In celebration of Climate Week NYC 2019, we look back at some our favorite Cold Call and Skydeck podcasts, which highlight how our faculty are incorporating today's business climate issues into the MBA curriculum and feature alumni whose work is having a positive impact on the environment. Each episode is available below.

19 Sep 2019  

Cold Call distills Harvard Business School’s legendary case studies into podcast form. Hosted by Brian Kenny, the podcast airs every two weeks and features faculty discussing cases they’ve written and the lessons they impart.

Should a Pension Fund Try to Change the World?
Rebecca Henderson and George Serafeim (pictured)
Harvard Business School professors Rebecca Henderson and George Serafeim discuss the efforts of Hiro Mizuno, CIO of GPIF, the Japanese Government Pension Investment Fund, one of the largest pools of capital in the world, to integrate Environmental, Social and Governance (ESG) issues into every aspect of GPIF’s portfolio. Mizuno believed the only way to meet his responsibilities to his beneficiaries was to improve the performance of the entire economy by improving corporate governance, increasing inclusion and gender diversity, and reducing environmental damage from climate change.
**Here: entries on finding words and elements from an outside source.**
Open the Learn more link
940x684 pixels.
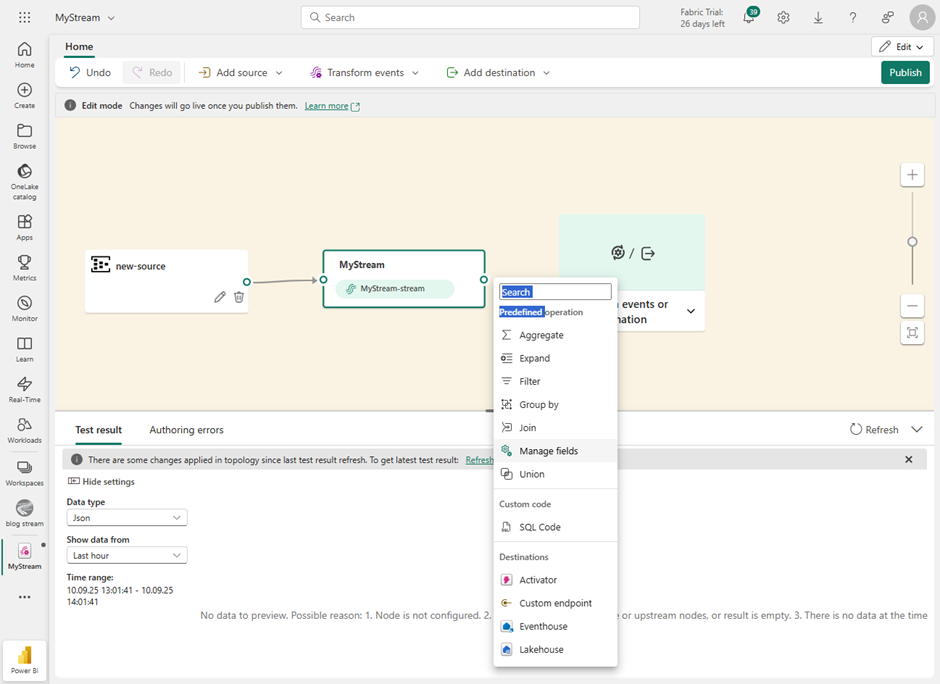pyautogui.click(x=327, y=106)
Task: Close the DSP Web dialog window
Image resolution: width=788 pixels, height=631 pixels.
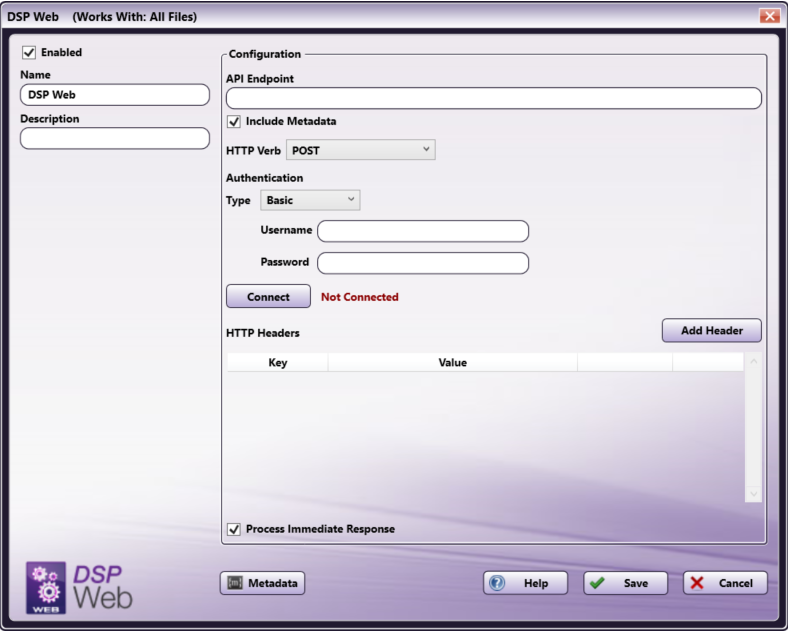Action: coord(769,16)
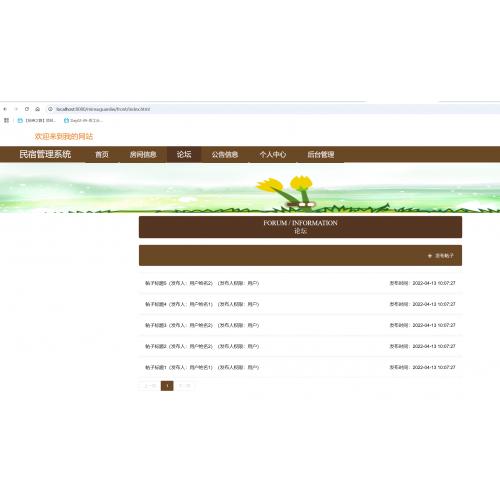Go to 公告信息 page

225,154
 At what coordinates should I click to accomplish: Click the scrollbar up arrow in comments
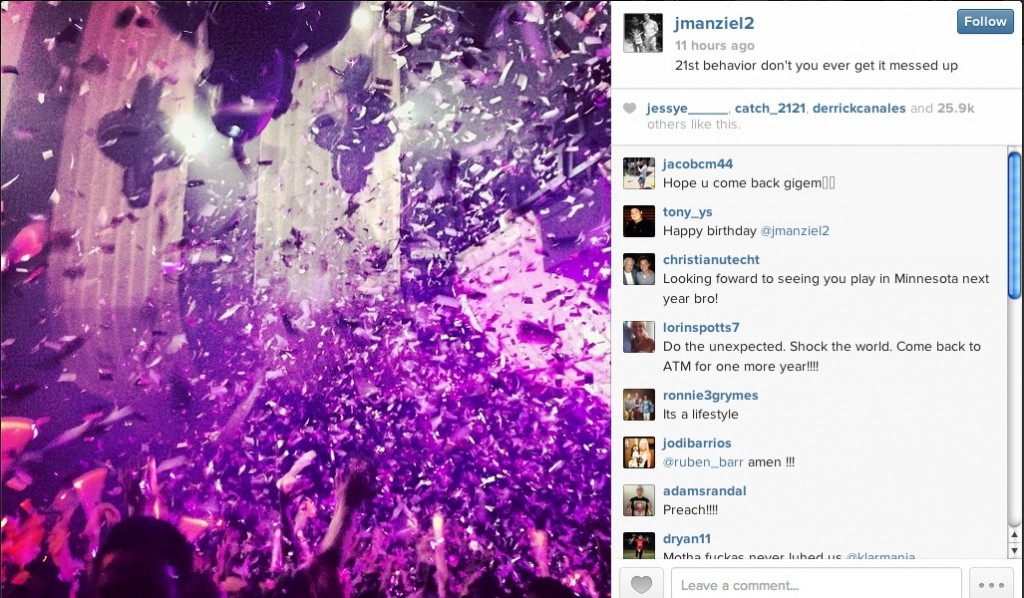[1014, 535]
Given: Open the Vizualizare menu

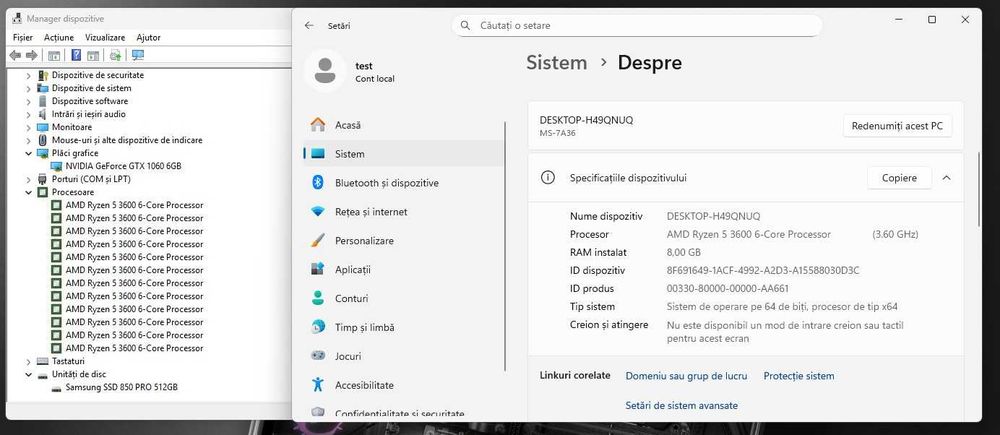Looking at the screenshot, I should tap(105, 37).
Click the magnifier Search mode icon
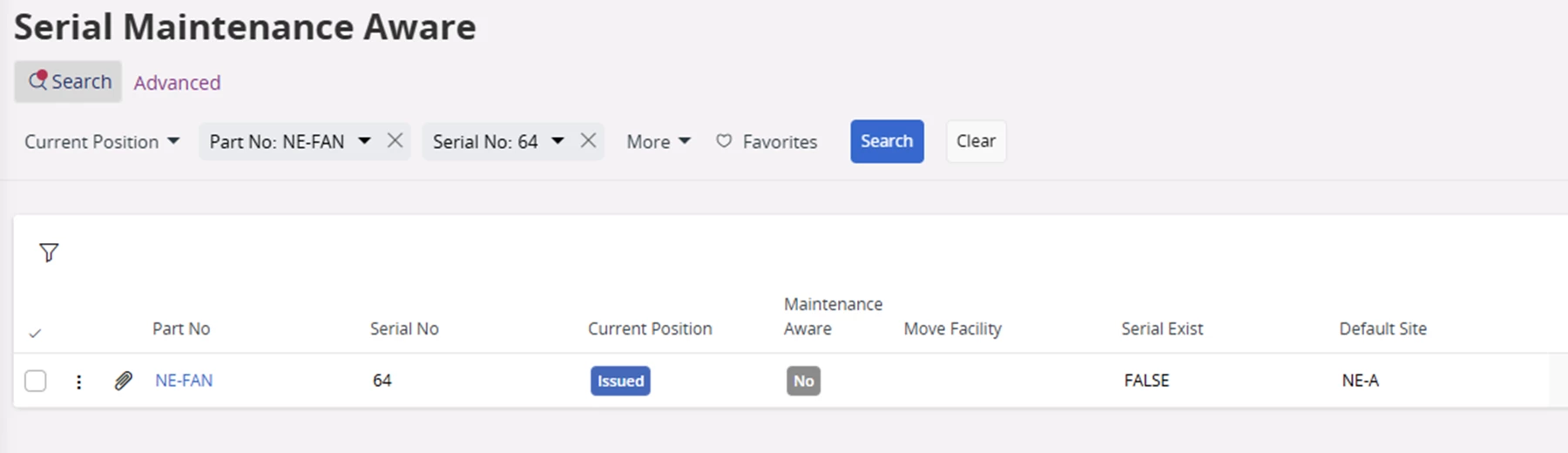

But, would it be enough to change the world? Should a pension fund even try to change the world? Henderson and Serafeim discuss these questions and more in their case, “Should a Pension Fund Try to Change the World? Inside GPIF’s Embrace of ESG.”

In the hundred-plus years since journalist Upton Sinclair shined a light on the deplorable conditions in the U.S. meat packing industry in his groundbreaking exposé, The Jungle, per capita meat consumption for Americans has increased 63%. Can the world continue to feed its growing meat-eating population? New technologies have the potential to revolutionize the meat industry by growing tissue culture beef… but, how do you market against the “yuck” factor? Harvard Business School professor Jose Alvarez aims to answer these questions.

American President Donald Trump pulled out of the 2015 Paris agreement on climate change just over a year ago. What does that mean for the role of United States companies and business leaders in confronting climate change challenges? Assistant Professor Vincent Pons looks at the historical debate and what the road ahead looks like for the role of business in improving the environment.

Enel, Italy’s state-owned power company, was one of Europe’s largest coal users and polluters. Now it is recognized as a leader in renewable energy services. How did it engineer that monumental change? Senior Lecturer Mark Kramer discusses how CEO Francesco Starace’s vision of sustainability drove innovation and fostered a completely new enterprise around developing and promoting renewable energy.

Since brewing is a marketing-driven business, finding ways to differentiate a beverage from its competition is crucial. Heineken’s chief marketing officer took a novel approach: take the complicated processes of production and distribution and make them interesting and important to the consumer. Harvard Business School professor Forest Reinhardt explains his case study, “Heineken: Brewing a Better World” — how a big, sophisticated company used small details, from trucking routes to the color of refrigerators, to put its commitment to the environment to work on its behalf.

Can big companies fix big problems? Are they responsible for doing so? As the third-largest employer in the world, any move Walmart makes reverberates around the globe. Yet despite its many successes and innovations, particularly in terms of sustainability, the company often faces criticism for its business practices. Harvard Business School professor Rebecca Henderson discusses what she calls the paradigmatic case: how Walmart takes huge risks, makes great strides, and demonstrates how companies are one of the few instruments humanity has for changing the world at scale, for better or for worse. Henderson is the author of the case study, “Greening Wal-Mart: Progress and Controversy.”

Skydeck is the HBS alumni podcast series that features interviews with HBS alumni from across the world of business, sharing lessons learned and their own life experiences.

Jules Kortenhorst (MBA 1986) is CEO of the Rocky Mountain Institute, a leading think tank focused on sustainability and energy use. It has become a go-to source of analysis from the transformation from fossil fuels to renewable energy. Bulletin editor Dan Morrell spoke with Kortenhorst about his career path and how the world can make renewables a reality.

In 2002, Wally Eamer (MBA 1979) took a job that no one really wanted: Trying to broker peace between logging companies, environmentalists, First Nations and the government of British Columbia. These groups had been in conflict over the future of BC’s forests for decades and had grown bitter, and there was little hope of resolution. But within four years, Wally and his fellow negotiators hashed out a tentative way forward, and—a decade later—the agreement was finalized and then celebrated by everyone involved. By the end, the goals had become so universal, negotiators actually switched sides, moving from one stakeholder to another. In Wally’s case, he began the negotiations working for the government, and—by the end—he was working for First Nations. Bulletin editor and Skydeck host Dan Morrell talked to Wally about his approach to these unique negotiations, why they were so successful in the face of such great odds, and what the experience taught him.